Entfall des Schriftformerfordernisses lässt Folgefragen offen
Im Gegensatz zu den bisherigen Lösungsvorschlägen trägt das BMJV einem der größten Probleme in der Praxis, dem Entstehen von Formfehlern bei dem Abschluss von Änderungsvereinbarungen, Rechnung. Es bietet eine Erleichterung in der Einhaltung von Formvorschriften, die im heutigen digitalen Zeitalter ohnehin von einigen Stimmen als überholt und nicht mehr praxistauglich angesehen werden.
Allerdings zeichnen sich auch bereits einige Folgefragen und Probleme ab. So können durch die Textform Warn- und Beweisfunktionen, die die Vertragsparteien insbesondere vor dem übereilten Abschluss von Vereinbarungen schützen sollen, kaum noch erfüllt werden. Auch der ausreichende Erwerberschutz steht hier in Frage. Sollten Änderungsvereinbarungen bspw. – dem Textformerfordernis entsprechend – nur per E‑Mail abgeschlossen werden, ist die umfassende Informationsmöglichkeit eines Erwerbers über sämtliche mietvertraglichen Vereinbarungen in der Praxis sicherlich nicht gleichermaßen gewährleistet. Während die Schriftform zur Ausfertigung und Ablage aller Änderungsvereinbarungen in Papierform zwingt, würde diese strenge Form der Dokumentation entfallen.

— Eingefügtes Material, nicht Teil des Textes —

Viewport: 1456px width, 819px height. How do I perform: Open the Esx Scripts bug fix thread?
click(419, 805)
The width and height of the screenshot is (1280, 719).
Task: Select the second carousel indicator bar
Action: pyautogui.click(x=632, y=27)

Darüber hinaus werden in der heutigen Praxis regelmäßig Schriftformverstöße in Mietverträgen durch gleichermaßen in Schriftform abzuschließende Änderungsvereinbarungen geheilt und so wird die gewünschte Planungssicherheit für die Parteien wiederhergestellt. Es stellt sich nun insbesondere die Frage, ob Änderungsvereinbarungen in der weniger strengen Textform geeignet sein können, um Verstöße gegen das strengere Schriftformerfordernis im Mietvertrag zu heilen. Sollte man dies nicht annehmen wollen, könnte ein nicht hinnehmbarer Schwebezustand mit einer erheblichen Unsicherheit für die Parteien entstehen, der ja gerade vermieden werden sollte und nur durch den Abschluss eines neuen Mietvertrags beendet werden könnte. Sollte dagegen die Heilungsmöglichkeit bejaht werden, scheint das Weiterbestehen des Schriftformerfordernisses für ursprüngliche Mietverträge quasi ins Leere zu laufen.
Verstöße gegen das Textformgebot werden mit Sicherheit seltener vorkommen. Dennoch ist fraglich, ob – im Falle eines Verstoßes – die harte Rechtsfolge der Nichtigkeit der Änderungsvereinbarung praktikabel und sachgerecht ist. Änderungsvereinbarungen beinhalten ebenfalls oftmals wichtige kommerzielle Regelungen, wie bspw. Mietanpassungen, Flächenveränderungen oder Laufzeitverlängerungen. Diese Änderungen wären bei einem Textformverstoß in der Folge unwirksam, was doch höchst problematisch erscheint.
Erfolg des Diskussionsentwurfes bleibt abzuwarten
Im Ergebnis lässt sich daher festhalten: Die Neuregelung des Schriftformerfordernisses im Gewerbemietrecht stellt keine leichte Aufgabe dar. Insoweit ist es äußerst begrüßenswert, dass sich das BMJV des Problems angenommen und einen Diskussionsentwurf erstellt hat.
Ob sich dieser vor dem Hintergrund der bereits absehbaren Folgefragen und Probleme – auch unter der neu gebildeten Bundesregierung und insbesondere der Neuzusammensetzung des nunmehrigen Bundesministeriums der Justiz (BMJ) – durchsetzen wird, bleibt jedoch abzuwarten. Eine Ideallösung für das Problem des Schriftformerfordernisses scheint es jedenfalls (noch) nicht zu geben, sodass dieses Thema auch in Zukunft ein täglicher Begleiter der mietrechtlichen Praxis bleiben wird.
Zu dem Diskussionsentwurf kann noch bis zum 21. Januar 2022 Stellung genommen werden.
* Gemeint sind Personen jeder Geschlechtsidentität. Lediglich der leichteren Lesbarkeit halber wird künftig bei allen Bezeichnungen nur noch die grammatikalisch männliche Form verwendet.